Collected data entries

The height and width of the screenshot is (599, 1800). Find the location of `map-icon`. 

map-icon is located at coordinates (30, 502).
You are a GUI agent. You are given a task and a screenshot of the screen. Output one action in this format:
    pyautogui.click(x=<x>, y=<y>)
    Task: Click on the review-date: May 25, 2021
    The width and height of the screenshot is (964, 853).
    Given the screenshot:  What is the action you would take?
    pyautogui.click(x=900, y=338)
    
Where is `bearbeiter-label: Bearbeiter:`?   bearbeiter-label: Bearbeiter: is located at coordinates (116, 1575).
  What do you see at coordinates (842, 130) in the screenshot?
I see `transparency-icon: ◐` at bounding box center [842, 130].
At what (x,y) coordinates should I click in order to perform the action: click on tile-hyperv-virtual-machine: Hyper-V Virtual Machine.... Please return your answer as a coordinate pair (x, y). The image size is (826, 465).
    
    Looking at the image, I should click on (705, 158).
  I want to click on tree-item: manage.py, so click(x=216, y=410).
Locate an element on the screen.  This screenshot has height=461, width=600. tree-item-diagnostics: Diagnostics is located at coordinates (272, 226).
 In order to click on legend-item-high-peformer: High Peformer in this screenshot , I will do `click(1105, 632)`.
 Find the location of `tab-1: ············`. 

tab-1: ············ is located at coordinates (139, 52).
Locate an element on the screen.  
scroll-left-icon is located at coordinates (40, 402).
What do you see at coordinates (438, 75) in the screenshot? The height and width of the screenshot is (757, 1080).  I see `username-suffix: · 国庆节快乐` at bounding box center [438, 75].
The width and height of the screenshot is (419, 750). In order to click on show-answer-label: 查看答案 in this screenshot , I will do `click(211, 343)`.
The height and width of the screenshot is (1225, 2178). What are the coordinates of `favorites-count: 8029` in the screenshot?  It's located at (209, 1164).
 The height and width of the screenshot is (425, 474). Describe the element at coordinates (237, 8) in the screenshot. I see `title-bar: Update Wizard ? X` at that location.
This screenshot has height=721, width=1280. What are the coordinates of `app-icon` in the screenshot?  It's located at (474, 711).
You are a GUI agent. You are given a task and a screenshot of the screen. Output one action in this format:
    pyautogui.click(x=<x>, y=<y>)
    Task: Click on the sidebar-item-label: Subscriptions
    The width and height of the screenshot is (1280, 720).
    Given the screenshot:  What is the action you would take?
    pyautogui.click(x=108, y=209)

▶ _Work request_
Count the lines of the records above that contain the word "image". Reply with the number only.

▶ _Task output_
2